**PROMPT:** Copy out all of the material. Every line must match the original.

=== Section Start ===

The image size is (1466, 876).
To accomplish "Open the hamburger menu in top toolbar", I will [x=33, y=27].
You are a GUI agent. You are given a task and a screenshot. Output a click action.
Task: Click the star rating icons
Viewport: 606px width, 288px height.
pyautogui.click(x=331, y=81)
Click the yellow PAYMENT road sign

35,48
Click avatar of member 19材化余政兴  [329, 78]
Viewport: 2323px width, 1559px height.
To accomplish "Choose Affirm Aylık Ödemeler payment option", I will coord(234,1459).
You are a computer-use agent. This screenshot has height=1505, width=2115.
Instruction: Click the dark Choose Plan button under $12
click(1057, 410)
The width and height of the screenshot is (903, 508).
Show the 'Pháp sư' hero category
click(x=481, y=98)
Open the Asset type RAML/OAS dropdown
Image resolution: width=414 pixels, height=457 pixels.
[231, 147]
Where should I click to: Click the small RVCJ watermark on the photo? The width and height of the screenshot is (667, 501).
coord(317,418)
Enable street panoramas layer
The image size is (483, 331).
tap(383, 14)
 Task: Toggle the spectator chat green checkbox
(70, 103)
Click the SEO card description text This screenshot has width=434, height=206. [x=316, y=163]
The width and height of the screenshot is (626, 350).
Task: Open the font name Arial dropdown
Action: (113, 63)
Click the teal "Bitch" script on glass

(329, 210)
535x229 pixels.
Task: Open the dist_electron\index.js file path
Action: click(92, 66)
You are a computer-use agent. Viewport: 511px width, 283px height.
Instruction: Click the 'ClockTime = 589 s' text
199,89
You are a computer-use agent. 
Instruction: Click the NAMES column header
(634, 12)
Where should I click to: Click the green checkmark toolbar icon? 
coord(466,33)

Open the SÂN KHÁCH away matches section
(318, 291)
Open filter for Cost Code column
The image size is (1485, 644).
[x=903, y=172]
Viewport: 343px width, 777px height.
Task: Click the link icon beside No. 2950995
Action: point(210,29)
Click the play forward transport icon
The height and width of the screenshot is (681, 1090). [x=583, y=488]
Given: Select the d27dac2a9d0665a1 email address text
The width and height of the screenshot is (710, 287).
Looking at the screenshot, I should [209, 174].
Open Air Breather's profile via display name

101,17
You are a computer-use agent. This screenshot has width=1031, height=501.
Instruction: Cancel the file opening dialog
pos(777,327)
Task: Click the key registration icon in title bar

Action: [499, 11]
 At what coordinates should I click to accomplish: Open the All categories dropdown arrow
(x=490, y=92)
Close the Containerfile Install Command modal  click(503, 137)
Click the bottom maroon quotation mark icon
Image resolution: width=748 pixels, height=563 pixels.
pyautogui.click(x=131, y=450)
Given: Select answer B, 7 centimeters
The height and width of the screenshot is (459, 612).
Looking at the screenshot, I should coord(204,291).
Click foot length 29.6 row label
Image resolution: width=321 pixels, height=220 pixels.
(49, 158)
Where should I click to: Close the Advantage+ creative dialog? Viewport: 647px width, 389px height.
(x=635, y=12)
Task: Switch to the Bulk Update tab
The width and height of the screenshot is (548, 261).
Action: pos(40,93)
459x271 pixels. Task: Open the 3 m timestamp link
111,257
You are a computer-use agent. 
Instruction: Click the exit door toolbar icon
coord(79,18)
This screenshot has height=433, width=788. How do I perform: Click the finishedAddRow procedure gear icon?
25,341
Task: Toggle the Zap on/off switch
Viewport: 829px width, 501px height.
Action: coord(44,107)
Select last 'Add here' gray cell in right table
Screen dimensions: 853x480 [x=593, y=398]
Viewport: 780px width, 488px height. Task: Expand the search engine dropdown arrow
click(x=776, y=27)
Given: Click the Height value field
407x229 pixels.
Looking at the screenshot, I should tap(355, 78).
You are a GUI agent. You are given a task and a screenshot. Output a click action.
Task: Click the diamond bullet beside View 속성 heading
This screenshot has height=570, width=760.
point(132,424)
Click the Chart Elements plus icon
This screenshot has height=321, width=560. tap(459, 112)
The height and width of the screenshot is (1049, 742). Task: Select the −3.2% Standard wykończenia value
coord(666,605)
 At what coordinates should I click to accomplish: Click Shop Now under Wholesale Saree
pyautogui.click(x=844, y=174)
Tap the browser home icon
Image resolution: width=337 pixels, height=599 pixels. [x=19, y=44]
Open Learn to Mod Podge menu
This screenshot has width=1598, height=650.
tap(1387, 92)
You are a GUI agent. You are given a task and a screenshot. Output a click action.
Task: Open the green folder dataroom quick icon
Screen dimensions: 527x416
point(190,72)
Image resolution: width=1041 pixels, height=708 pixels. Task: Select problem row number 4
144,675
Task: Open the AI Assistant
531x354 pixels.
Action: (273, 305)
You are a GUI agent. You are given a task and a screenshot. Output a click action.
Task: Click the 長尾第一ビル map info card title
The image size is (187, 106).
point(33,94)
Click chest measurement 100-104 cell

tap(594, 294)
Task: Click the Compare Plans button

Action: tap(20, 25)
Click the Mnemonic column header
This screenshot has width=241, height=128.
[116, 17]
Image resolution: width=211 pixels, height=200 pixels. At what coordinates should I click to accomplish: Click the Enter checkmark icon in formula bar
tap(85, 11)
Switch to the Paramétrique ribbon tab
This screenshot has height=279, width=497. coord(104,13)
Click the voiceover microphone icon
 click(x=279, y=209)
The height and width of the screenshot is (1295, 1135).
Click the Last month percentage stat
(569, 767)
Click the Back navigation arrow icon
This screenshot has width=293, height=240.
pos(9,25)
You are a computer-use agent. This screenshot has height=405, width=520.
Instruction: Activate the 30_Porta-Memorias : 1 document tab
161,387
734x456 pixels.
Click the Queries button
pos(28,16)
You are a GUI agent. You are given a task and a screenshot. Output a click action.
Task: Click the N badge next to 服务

=== Section End ===

**ANSWER SPACE:**
The image size is (1466, 876).
To accomplish "Open the hamburger menu in top toolbar", I will [x=33, y=27].
You are a GUI agent. You are given a task and a screenshot. Output a click action.
Task: Click the star rating icons
Viewport: 606px width, 288px height.
pyautogui.click(x=331, y=81)
Click the yellow PAYMENT road sign

35,48
Click avatar of member 19材化余政兴  [329, 78]
Viewport: 2323px width, 1559px height.
To accomplish "Choose Affirm Aylık Ödemeler payment option", I will coord(234,1459).
You are a computer-use agent. This screenshot has height=1505, width=2115.
Instruction: Click the dark Choose Plan button under $12
click(1057, 410)
The width and height of the screenshot is (903, 508).
Show the 'Pháp sư' hero category
click(x=481, y=98)
Open the Asset type RAML/OAS dropdown
Image resolution: width=414 pixels, height=457 pixels.
[231, 147]
Where should I click to: Click the small RVCJ watermark on the photo? The width and height of the screenshot is (667, 501).
coord(317,418)
Enable street panoramas layer
The image size is (483, 331).
tap(383, 14)
 Task: Toggle the spectator chat green checkbox
(70, 103)
Click the SEO card description text This screenshot has width=434, height=206. [x=316, y=163]
The width and height of the screenshot is (626, 350).
Task: Open the font name Arial dropdown
Action: (113, 63)
Click the teal "Bitch" script on glass

(329, 210)
535x229 pixels.
Task: Open the dist_electron\index.js file path
Action: click(92, 66)
You are a computer-use agent. Viewport: 511px width, 283px height.
Instruction: Click the 'ClockTime = 589 s' text
199,89
You are a computer-use agent. 
Instruction: Click the NAMES column header
(634, 12)
Where should I click to: Click the green checkmark toolbar icon? 
coord(466,33)

Open the SÂN KHÁCH away matches section
(318, 291)
Open filter for Cost Code column
The image size is (1485, 644).
[x=903, y=172]
Viewport: 343px width, 777px height.
Task: Click the link icon beside No. 2950995
Action: point(210,29)
Click the play forward transport icon
The height and width of the screenshot is (681, 1090). [x=583, y=488]
Given: Select the d27dac2a9d0665a1 email address text
The width and height of the screenshot is (710, 287).
Looking at the screenshot, I should [209, 174].
Open Air Breather's profile via display name

101,17
You are a computer-use agent. This screenshot has width=1031, height=501.
Instruction: Cancel the file opening dialog
pos(777,327)
Task: Click the key registration icon in title bar

Action: [499, 11]
 At what coordinates should I click to accomplish: Open the All categories dropdown arrow
(x=490, y=92)
Close the Containerfile Install Command modal  click(503, 137)
Click the bottom maroon quotation mark icon
Image resolution: width=748 pixels, height=563 pixels.
pyautogui.click(x=131, y=450)
Given: Select answer B, 7 centimeters
The height and width of the screenshot is (459, 612).
Looking at the screenshot, I should coord(204,291).
Click foot length 29.6 row label
Image resolution: width=321 pixels, height=220 pixels.
(49, 158)
Where should I click to: Close the Advantage+ creative dialog? Viewport: 647px width, 389px height.
(x=635, y=12)
Task: Switch to the Bulk Update tab
The width and height of the screenshot is (548, 261).
Action: pos(40,93)
459x271 pixels. Task: Open the 3 m timestamp link
111,257
You are a computer-use agent. 
Instruction: Click the exit door toolbar icon
coord(79,18)
This screenshot has height=433, width=788. How do I perform: Click the finishedAddRow procedure gear icon?
25,341
Task: Toggle the Zap on/off switch
Viewport: 829px width, 501px height.
Action: coord(44,107)
Select last 'Add here' gray cell in right table
Screen dimensions: 853x480 [x=593, y=398]
Viewport: 780px width, 488px height. Task: Expand the search engine dropdown arrow
click(x=776, y=27)
Given: Click the Height value field
407x229 pixels.
Looking at the screenshot, I should tap(355, 78).
You are a GUI agent. You are given a task and a screenshot. Output a click action.
Task: Click the diamond bullet beside View 속성 heading
This screenshot has height=570, width=760.
point(132,424)
Click the Chart Elements plus icon
This screenshot has height=321, width=560. tap(459, 112)
The height and width of the screenshot is (1049, 742). Task: Select the −3.2% Standard wykończenia value
coord(666,605)
 At what coordinates should I click to accomplish: Click Shop Now under Wholesale Saree
pyautogui.click(x=844, y=174)
Tap the browser home icon
Image resolution: width=337 pixels, height=599 pixels. [x=19, y=44]
Open Learn to Mod Podge menu
This screenshot has width=1598, height=650.
tap(1387, 92)
You are a GUI agent. You are given a task and a screenshot. Output a click action.
Task: Open the green folder dataroom quick icon
Screen dimensions: 527x416
point(190,72)
Image resolution: width=1041 pixels, height=708 pixels. Task: Select problem row number 4
144,675
Task: Open the AI Assistant
531x354 pixels.
Action: (273, 305)
You are a GUI agent. You are given a task and a screenshot. Output a click action.
Task: Click the 長尾第一ビル map info card title
The image size is (187, 106).
point(33,94)
Click chest measurement 100-104 cell

tap(594, 294)
Task: Click the Compare Plans button

Action: tap(20, 25)
Click the Mnemonic column header
This screenshot has width=241, height=128.
[116, 17]
Image resolution: width=211 pixels, height=200 pixels. At what coordinates should I click to accomplish: Click the Enter checkmark icon in formula bar
tap(85, 11)
Switch to the Paramétrique ribbon tab
This screenshot has height=279, width=497. coord(104,13)
Click the voiceover microphone icon
 click(x=279, y=209)
The height and width of the screenshot is (1295, 1135).
Click the Last month percentage stat
(569, 767)
Click the Back navigation arrow icon
This screenshot has width=293, height=240.
pos(9,25)
You are a computer-use agent. This screenshot has height=405, width=520.
Instruction: Activate the 30_Porta-Memorias : 1 document tab
161,387
734x456 pixels.
Click the Queries button
pos(28,16)
You are a GUI agent. You are given a task and a screenshot. Output a click action.
Task: Click the N badge next to 服务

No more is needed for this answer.